-------- Source records --------

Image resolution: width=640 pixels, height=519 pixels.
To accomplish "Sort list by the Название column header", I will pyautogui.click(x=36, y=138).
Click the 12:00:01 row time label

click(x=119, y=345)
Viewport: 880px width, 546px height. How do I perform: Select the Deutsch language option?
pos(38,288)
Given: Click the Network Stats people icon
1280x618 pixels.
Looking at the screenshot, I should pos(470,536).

--------
-------- Source records --------

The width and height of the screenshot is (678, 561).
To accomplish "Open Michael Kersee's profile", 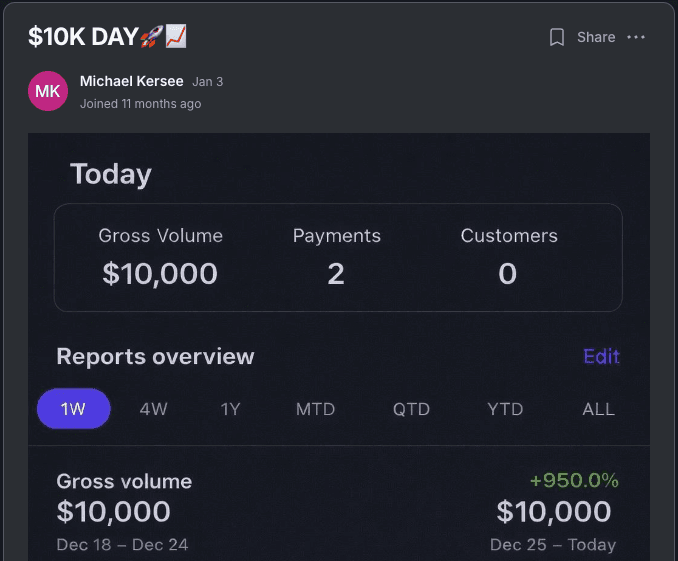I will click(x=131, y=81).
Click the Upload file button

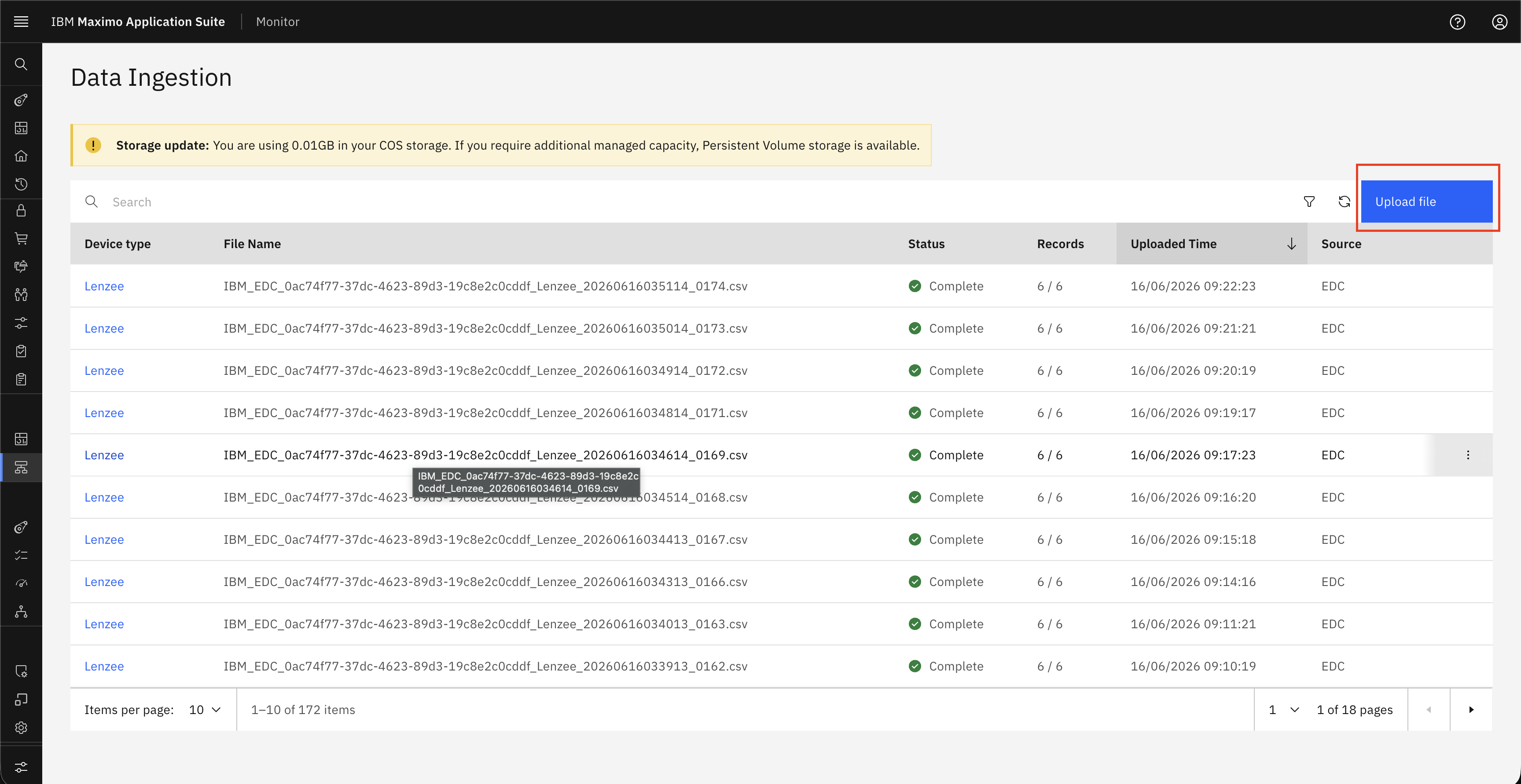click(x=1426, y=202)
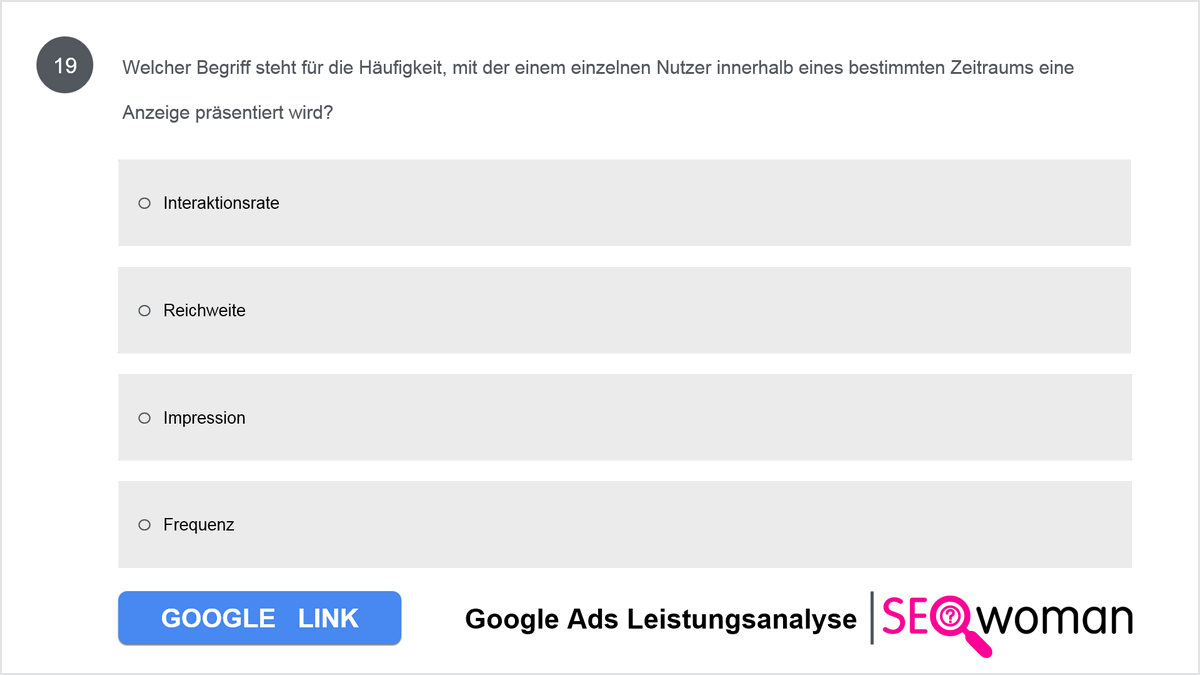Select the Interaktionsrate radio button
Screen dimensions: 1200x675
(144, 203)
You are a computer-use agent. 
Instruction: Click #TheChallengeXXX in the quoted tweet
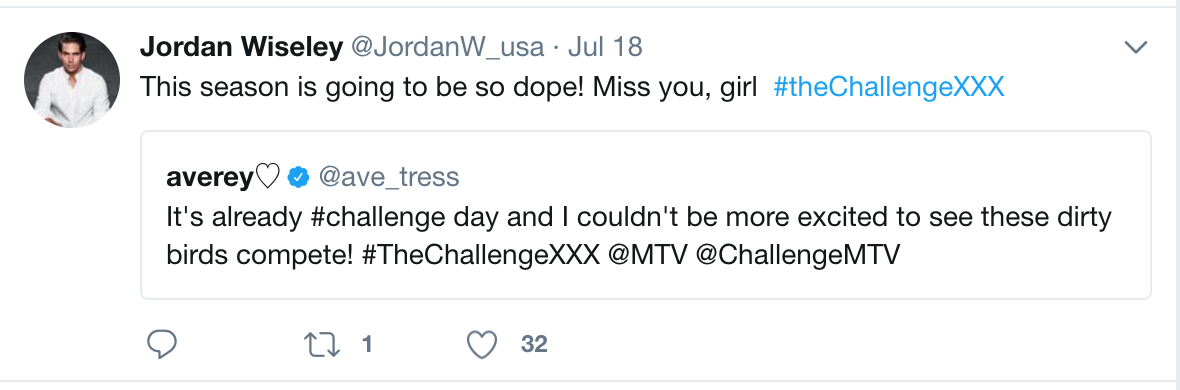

--------

What you will do> Once the line with "You are a computer-use agent." is found in the records above, print exactly that line and every line after it through the line with "Instruction: Click #TheChallengeXXX".

Task answer>
You are a computer-use agent. 
Instruction: Click #TheChallengeXXX in the quoted tweet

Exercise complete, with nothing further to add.